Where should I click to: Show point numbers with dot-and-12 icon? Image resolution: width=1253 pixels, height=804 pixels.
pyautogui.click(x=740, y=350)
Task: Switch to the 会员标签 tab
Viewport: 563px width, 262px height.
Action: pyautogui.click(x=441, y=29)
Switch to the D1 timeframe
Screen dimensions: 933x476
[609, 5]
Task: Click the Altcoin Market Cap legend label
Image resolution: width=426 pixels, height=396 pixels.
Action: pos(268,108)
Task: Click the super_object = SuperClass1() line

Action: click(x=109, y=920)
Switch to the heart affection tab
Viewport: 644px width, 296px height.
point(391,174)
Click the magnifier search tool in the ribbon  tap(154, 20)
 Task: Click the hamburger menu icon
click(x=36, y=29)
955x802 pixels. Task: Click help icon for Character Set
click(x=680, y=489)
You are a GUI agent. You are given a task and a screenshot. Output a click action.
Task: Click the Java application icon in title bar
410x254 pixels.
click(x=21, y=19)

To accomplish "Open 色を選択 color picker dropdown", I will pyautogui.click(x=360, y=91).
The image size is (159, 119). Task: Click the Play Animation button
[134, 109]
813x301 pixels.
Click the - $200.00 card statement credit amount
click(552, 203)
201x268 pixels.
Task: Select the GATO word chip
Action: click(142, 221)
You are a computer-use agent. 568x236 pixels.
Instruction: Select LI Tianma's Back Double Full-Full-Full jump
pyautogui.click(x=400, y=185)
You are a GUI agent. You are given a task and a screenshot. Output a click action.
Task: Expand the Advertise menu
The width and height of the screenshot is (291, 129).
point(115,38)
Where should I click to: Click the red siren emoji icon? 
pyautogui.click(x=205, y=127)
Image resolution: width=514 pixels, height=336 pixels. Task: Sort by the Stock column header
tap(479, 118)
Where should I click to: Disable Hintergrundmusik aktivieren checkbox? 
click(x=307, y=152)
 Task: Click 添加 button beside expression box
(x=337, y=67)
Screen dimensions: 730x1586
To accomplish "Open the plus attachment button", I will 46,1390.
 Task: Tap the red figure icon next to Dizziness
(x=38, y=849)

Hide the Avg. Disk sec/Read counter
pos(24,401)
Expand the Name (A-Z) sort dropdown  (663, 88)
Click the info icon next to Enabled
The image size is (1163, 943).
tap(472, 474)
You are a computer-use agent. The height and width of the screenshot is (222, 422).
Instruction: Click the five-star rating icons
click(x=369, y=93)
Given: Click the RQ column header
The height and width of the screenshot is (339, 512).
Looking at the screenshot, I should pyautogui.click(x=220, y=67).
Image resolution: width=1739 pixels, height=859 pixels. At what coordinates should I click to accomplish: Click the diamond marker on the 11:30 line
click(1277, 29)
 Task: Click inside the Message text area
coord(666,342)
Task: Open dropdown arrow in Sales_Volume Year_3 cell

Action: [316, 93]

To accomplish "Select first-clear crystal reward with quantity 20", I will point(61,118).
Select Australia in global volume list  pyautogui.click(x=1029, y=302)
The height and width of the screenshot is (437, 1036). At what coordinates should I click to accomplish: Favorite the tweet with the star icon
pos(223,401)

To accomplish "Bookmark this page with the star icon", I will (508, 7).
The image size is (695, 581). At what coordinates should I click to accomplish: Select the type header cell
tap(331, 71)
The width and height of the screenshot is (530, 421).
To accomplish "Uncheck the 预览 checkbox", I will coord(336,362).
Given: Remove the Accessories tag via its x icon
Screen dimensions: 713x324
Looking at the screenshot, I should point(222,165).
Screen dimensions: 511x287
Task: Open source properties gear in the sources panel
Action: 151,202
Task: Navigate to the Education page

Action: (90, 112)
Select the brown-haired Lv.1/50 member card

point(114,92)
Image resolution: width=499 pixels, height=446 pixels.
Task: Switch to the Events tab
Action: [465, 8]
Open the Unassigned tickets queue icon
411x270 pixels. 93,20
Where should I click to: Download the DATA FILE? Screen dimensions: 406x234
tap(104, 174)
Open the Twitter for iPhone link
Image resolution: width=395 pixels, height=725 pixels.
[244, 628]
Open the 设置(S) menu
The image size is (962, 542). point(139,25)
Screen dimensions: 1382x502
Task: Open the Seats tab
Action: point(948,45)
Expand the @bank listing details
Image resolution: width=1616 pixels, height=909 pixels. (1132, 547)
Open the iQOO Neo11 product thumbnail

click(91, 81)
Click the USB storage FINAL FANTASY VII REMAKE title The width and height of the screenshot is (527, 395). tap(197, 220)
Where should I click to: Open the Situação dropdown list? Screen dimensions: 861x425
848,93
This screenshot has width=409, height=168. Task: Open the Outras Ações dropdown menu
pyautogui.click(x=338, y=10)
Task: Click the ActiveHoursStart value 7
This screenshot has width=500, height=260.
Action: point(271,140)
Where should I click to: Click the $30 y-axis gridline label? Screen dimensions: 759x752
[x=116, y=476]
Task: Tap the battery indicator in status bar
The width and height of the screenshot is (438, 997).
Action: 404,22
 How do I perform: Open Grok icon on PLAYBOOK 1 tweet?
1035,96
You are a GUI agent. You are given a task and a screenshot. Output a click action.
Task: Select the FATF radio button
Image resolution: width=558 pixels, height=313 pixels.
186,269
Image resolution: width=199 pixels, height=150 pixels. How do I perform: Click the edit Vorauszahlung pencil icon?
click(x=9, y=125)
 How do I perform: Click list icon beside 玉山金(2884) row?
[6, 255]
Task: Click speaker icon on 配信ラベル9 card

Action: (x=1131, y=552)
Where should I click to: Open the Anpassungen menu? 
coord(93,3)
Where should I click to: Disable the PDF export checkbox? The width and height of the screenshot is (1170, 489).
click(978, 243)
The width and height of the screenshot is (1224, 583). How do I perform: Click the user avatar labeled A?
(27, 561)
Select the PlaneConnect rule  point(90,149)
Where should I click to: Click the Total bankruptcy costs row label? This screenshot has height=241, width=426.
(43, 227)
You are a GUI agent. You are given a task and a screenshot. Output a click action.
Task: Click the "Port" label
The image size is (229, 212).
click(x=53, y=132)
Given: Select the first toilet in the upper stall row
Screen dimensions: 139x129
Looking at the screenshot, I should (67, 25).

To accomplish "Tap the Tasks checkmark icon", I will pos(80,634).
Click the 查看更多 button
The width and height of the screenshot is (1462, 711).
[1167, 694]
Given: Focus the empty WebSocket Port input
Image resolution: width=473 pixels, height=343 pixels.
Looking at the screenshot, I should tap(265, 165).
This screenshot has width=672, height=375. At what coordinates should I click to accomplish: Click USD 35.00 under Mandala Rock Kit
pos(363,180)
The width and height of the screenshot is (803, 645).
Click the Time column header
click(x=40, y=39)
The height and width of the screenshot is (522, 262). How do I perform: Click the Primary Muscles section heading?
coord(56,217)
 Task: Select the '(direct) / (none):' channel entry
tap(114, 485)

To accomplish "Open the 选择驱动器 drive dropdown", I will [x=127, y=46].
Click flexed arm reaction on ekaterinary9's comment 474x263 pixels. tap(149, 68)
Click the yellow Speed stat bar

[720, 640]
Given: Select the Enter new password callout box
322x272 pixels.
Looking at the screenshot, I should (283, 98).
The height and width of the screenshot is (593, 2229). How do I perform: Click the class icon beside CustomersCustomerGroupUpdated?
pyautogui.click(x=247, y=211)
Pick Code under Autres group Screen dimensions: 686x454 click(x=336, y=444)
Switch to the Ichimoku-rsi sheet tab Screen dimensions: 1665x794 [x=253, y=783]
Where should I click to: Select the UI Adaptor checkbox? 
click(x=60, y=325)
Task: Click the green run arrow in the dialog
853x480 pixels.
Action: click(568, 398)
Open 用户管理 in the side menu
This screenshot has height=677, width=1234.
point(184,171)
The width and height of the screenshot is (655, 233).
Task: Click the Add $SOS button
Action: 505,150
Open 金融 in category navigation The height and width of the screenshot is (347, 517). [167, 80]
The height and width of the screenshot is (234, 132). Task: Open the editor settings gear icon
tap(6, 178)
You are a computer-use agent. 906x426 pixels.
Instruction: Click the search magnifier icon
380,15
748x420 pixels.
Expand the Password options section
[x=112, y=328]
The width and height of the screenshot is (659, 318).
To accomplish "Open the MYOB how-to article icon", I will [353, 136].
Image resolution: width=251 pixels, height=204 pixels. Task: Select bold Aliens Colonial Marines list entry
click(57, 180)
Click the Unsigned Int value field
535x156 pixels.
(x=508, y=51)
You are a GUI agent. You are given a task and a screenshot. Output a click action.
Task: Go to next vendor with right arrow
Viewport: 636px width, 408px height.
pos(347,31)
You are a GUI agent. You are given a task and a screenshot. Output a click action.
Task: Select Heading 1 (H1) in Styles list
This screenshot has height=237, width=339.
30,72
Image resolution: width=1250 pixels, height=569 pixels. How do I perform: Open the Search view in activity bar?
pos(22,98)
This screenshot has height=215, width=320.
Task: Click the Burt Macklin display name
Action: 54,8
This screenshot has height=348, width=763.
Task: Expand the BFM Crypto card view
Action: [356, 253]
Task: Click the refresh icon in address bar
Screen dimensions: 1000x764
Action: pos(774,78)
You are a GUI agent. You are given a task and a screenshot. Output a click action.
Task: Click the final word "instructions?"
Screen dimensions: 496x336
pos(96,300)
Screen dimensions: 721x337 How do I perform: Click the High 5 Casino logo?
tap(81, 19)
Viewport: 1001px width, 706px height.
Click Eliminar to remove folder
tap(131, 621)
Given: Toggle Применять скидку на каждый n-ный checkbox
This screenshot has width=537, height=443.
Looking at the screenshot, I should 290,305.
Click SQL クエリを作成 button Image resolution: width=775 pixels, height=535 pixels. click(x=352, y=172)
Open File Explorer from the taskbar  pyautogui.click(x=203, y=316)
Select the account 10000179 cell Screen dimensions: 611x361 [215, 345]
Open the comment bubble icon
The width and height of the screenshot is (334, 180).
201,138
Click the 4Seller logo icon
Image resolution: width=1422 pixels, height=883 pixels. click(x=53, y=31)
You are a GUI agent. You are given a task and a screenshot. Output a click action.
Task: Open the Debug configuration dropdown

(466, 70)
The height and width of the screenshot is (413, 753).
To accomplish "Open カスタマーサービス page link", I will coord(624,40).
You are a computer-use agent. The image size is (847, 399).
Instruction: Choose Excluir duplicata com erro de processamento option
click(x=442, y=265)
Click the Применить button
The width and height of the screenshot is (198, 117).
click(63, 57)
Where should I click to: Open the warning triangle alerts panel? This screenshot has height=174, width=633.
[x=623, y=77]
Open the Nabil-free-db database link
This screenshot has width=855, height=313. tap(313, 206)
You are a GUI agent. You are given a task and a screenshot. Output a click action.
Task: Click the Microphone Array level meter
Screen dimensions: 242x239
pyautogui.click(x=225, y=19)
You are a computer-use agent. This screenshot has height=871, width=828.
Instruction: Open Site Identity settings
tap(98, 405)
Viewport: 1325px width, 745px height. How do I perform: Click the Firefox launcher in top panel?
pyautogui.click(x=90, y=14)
-=-=-=-=-
#### INSTRUCTIONS TO FOLLOW:
Look for the word "computer". Copy out every line of the data that has it.

#### EXERCISE OUTPUT:
You are a computer-use agent. 568x236 pixels.
You are a computer-use agent. The height and width of the screenshot is (222, 422).
You are a computer-use agent. 906x426 pixels.
You are a computer-use agent. The image size is (847, 399).
You are a computer-use agent. This screenshot has height=871, width=828.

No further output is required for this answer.